• [WORK ORDER]
Quote word for word the lines starting at the line with "The height and" and ending at the final line of the entries. Leave out any pictures.

⁂

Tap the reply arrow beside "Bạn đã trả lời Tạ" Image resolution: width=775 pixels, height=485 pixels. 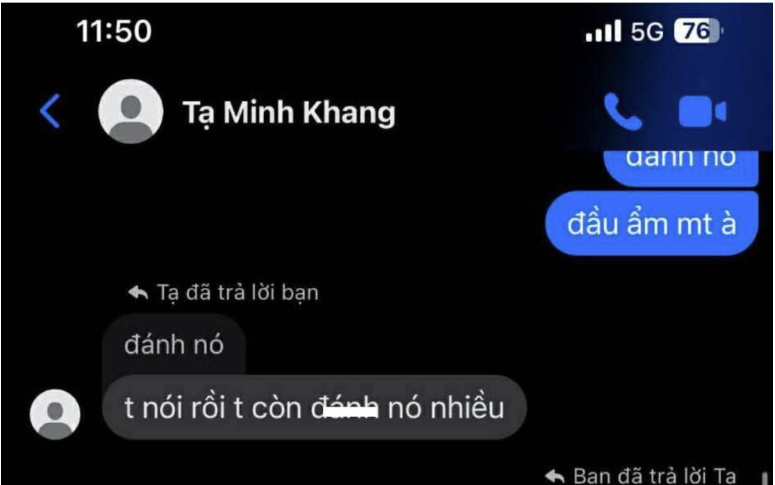555,476
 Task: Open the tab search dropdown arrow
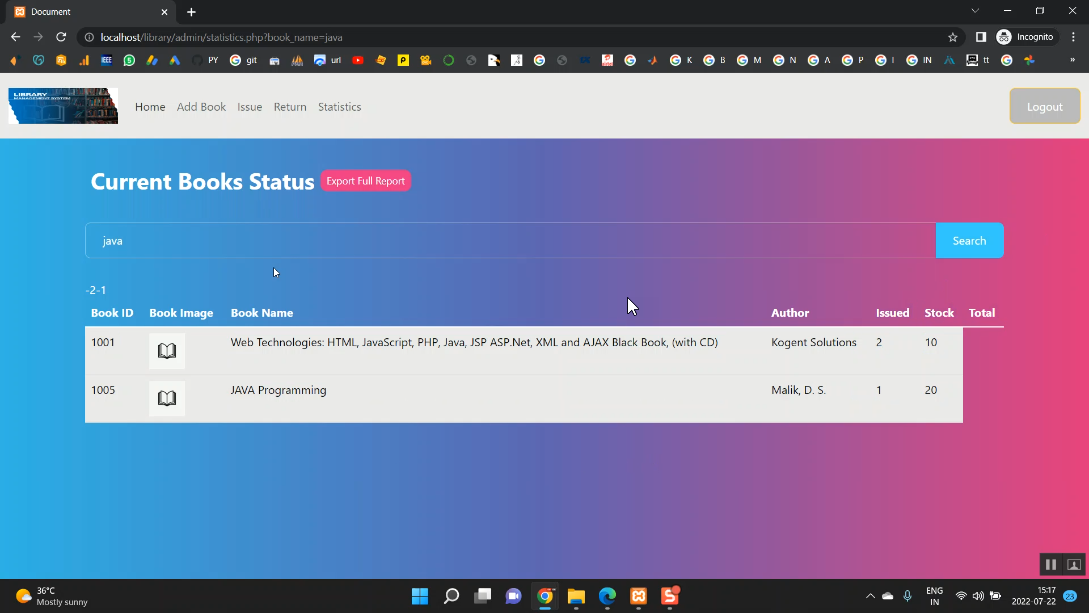975,11
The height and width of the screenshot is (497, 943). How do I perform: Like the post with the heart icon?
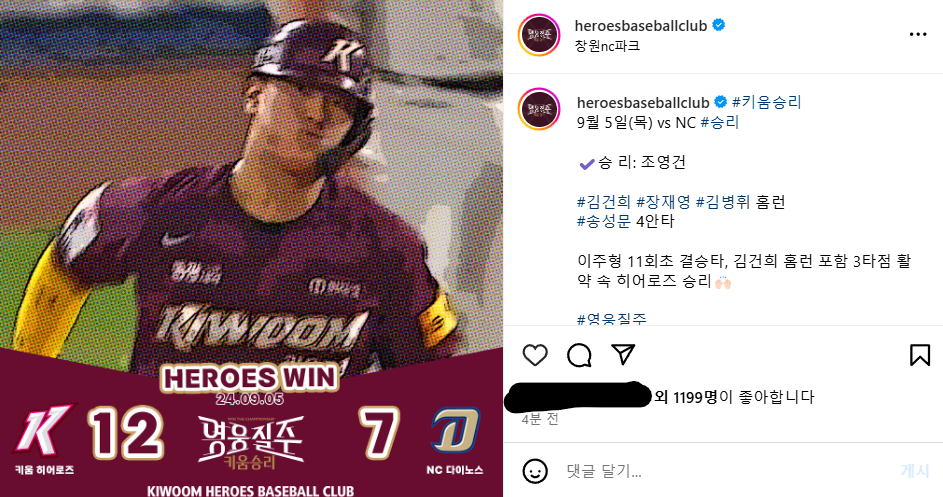click(x=535, y=355)
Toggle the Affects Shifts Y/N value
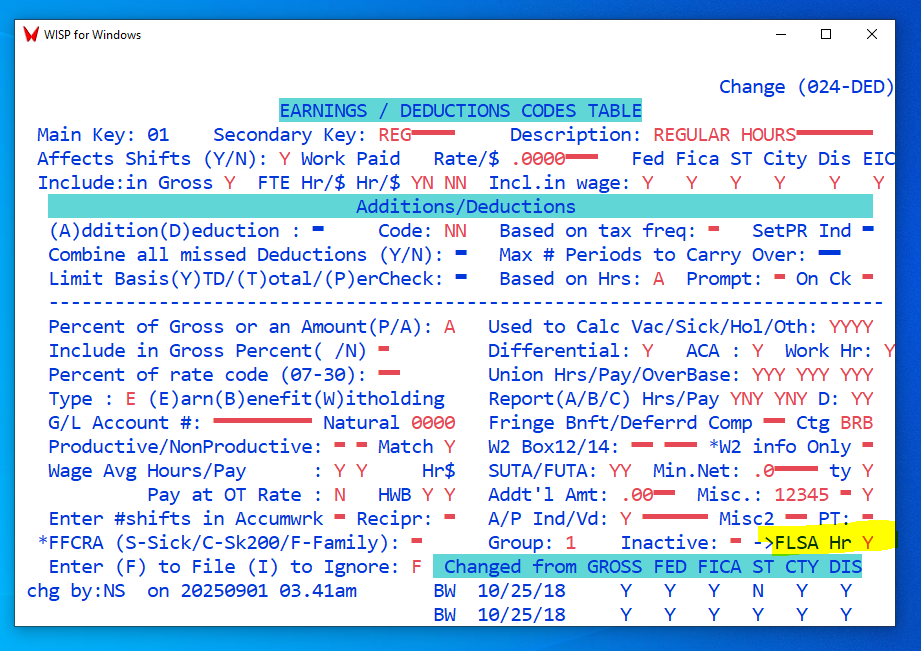 [x=285, y=159]
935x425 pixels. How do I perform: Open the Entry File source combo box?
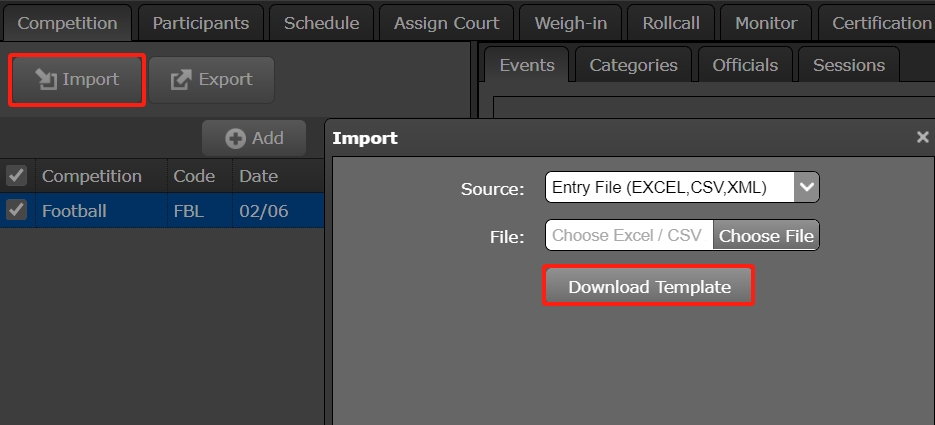pyautogui.click(x=670, y=187)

⁂

• [TASK ANSWER]
The height and width of the screenshot is (497, 943). How do I perform: Like the post with the heart icon?
click(x=535, y=355)
Toggle the Affects Shifts Y/N value
 [x=285, y=159]
935x425 pixels. How do I perform: Open the Entry File source combo box?
pyautogui.click(x=670, y=187)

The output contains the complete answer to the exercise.